The pyrolysis product gas (“Synthetic Gas” or “SynGas”) formed from the organic waste is piped to a quench and gas-scrubbing system where the acid gas is neutralized and entrained particulate is removed. The resulting clean fuel gas (hydrogen and carbon monoxide) can be used as a fuel for steam or electric generating equipment or the hydrogen can be extracted as a clean fuel. If recovery of chemical energy from this fuel gas is not desirable or practical, it can be converted to carbon dioxide and water in a flare or a thermal oxidizer.

Inorganic constituents (metals and minerals) will melt in the processing chamber and if silicates or other glass formers are present will form a glassy molten liquid. For those wastes that contain no glass formers (e.g. silicates), silicate (i.e. sand) must be added to accomplish the permanent (non-leachable) encapsulation of metals through vitrification.

The molten material that accumulates in the bottom of the processing chamber can be periodically tapped into molds or into a water tank and recovered as a vitreous solid that is non-leachable and can be used as a construction aggregate.
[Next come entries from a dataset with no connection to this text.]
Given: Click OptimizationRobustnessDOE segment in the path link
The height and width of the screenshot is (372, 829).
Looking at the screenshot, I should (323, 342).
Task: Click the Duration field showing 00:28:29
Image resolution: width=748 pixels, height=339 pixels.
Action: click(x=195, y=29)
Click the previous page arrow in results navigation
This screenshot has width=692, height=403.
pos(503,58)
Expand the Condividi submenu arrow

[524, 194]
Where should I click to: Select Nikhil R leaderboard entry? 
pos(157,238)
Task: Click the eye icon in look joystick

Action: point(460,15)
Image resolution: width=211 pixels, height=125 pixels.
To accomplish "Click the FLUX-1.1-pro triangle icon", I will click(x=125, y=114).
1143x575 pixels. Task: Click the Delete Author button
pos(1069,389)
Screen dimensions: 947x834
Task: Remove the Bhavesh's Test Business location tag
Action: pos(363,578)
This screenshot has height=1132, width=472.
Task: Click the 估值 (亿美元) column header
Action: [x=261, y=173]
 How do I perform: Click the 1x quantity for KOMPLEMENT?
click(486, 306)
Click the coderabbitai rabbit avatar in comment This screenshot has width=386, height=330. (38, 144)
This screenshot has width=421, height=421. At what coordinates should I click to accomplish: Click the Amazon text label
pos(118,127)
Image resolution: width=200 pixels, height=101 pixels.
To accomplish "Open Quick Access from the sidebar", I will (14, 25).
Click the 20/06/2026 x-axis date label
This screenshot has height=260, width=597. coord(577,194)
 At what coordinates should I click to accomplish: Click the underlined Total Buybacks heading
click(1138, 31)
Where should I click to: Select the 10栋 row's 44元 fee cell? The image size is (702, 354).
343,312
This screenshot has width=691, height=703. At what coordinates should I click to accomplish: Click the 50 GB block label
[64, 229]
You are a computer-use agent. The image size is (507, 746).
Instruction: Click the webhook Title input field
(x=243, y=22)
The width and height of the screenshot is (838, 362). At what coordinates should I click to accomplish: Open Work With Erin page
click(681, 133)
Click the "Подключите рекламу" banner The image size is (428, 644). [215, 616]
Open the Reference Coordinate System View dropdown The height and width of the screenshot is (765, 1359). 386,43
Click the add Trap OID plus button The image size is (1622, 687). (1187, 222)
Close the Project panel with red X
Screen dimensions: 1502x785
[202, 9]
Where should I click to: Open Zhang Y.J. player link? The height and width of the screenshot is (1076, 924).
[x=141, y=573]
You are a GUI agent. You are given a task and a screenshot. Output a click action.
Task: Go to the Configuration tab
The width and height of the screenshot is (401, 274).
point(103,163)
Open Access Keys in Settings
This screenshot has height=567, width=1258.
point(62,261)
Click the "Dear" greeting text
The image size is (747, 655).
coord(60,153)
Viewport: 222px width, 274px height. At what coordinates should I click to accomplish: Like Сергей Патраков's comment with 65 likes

Any metal material can be tapped into molds and recycled.

Plasma gasification is a technologically advanced and environmentally friendly process of disposing of waste materials converting them to commercially usable byproducts. Plasma gasification consistently exhibits much lower environmental levels for both air emissions and slag leachate toxicity than competing technologies. Emission and leachate results demonstrate convincingly that plasma gasification represents a far more environmentally friendly method of disposing of waste than does any competing technology.